Wednesday, November 18, 2009

Pomegranate: A Healthy New Twist for Old Favorites


Pomegranate: A Healthy New Twist for Old Favorites
By Mary Duffy

Healthnotes Newswire (November 12, 2009)—The rich ruby pomegranate has been featured in art, literature, and mythology for centuries. Today, the versatility of this flavorful fruit is inspiring chefs, from the family kitchen to four-star restaurants.

Dress up any dish

Each pomegranate contains hundreds of tiny seeds encased in juice-rich ruby pulp. Devin Alexander, a chef and author of The Most Decadent Diet Ever, suggests adding seeds to a salad and using the juice to make salad dressing. “The seeds are also great to add natural sweetness to black rice and whole grain pilaf dishes,” she notes.

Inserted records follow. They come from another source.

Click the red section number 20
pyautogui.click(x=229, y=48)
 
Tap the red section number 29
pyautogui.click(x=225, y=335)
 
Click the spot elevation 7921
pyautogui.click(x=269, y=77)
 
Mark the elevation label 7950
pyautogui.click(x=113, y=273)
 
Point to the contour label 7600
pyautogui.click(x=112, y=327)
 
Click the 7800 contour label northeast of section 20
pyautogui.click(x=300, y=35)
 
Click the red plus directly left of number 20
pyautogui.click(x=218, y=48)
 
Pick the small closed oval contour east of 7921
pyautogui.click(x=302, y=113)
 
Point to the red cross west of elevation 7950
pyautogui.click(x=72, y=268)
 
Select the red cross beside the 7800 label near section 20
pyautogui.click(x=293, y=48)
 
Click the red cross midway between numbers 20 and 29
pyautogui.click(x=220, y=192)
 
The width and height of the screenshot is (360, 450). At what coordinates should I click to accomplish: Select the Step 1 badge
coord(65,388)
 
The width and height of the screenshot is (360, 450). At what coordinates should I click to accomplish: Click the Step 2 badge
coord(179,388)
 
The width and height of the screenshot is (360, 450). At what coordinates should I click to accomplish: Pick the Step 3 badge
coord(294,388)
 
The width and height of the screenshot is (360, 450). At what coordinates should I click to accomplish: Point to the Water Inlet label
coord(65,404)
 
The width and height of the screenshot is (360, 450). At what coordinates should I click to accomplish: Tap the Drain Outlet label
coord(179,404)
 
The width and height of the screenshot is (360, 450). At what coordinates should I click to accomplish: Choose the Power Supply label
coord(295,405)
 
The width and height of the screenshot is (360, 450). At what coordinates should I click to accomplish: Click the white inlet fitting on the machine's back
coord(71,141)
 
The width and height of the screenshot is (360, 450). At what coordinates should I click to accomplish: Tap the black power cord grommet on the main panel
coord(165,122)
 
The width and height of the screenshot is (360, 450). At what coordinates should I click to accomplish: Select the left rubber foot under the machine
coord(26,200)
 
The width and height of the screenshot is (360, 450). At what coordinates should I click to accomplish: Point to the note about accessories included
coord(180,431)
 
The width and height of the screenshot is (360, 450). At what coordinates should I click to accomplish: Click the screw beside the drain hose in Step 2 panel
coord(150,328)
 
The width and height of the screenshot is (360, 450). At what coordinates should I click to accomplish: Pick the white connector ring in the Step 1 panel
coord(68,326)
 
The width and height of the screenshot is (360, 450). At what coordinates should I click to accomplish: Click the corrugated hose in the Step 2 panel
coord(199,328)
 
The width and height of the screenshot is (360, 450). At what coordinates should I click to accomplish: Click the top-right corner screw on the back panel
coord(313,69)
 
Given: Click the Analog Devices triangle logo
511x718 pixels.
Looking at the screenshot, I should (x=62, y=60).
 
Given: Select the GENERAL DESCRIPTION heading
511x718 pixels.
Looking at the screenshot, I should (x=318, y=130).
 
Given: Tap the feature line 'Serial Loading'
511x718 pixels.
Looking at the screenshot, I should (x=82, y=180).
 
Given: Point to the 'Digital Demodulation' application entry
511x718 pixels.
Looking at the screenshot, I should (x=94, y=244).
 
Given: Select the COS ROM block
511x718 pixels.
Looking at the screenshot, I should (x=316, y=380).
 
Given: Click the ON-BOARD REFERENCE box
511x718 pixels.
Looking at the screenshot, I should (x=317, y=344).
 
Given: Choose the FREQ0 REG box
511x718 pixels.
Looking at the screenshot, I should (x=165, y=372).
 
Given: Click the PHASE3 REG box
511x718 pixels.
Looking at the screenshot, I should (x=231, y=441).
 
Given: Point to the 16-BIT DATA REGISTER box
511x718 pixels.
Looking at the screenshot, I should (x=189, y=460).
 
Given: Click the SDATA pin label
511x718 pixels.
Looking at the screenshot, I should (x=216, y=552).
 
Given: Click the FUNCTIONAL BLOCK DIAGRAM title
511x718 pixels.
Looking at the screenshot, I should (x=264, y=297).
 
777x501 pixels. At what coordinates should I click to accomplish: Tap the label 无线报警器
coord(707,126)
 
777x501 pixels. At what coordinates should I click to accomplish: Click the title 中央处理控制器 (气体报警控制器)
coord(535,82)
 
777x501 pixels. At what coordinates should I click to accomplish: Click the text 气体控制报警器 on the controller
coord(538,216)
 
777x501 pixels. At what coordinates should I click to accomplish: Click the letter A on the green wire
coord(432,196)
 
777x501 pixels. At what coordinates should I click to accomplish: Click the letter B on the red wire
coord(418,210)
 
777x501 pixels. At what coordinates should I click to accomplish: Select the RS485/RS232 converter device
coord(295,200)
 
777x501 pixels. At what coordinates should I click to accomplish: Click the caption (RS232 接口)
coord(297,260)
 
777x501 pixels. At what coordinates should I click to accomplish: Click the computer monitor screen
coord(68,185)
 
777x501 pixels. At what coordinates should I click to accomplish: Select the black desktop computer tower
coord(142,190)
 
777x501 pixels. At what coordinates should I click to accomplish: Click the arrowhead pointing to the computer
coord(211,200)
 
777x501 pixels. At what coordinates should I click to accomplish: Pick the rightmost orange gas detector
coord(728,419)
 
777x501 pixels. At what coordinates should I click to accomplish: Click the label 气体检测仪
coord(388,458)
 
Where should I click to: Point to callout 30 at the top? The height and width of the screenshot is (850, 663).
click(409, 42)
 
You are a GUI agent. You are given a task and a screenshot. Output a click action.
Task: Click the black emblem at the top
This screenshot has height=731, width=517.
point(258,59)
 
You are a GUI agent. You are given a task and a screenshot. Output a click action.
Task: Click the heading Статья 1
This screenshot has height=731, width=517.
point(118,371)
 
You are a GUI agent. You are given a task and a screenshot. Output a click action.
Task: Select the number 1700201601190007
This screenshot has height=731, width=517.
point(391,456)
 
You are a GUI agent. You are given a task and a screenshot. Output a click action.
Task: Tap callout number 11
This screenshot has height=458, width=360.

The pomegranate’s sweet-tart taste, deep red color, and many little seeds can add flavor, beauty, and crunch to a wide variety of dishes. Sprinkle seeds into soup or add to baked goods. For a fresh twist to an old standby, add a tablespoon of the juice and three tablespoons of seeds to guacamole. Or try Alexander’s favorite use of the fruit, a variation on the traditional Purple Cow ice cream soda. “I love making Pomegranate Cows. I use pomegranate juice and vanilla frozen yogurt instead of grape juice and ice cream for a much healthier treat.”

Why pick pomegranate?

You’d be hard pressed to find a healthier treat than the pomegranate. It’s filled with nutrients and loaded with antioxidants. Research indicates that it can help lower blood pressure, reduce LDL (“bad”) cholesterol, prevent the cartilage damage that leads to osteoarthritis, slow progression of prostate cancer, and protect the arteries from plaque buildup. So isn’t it time to try this superfood?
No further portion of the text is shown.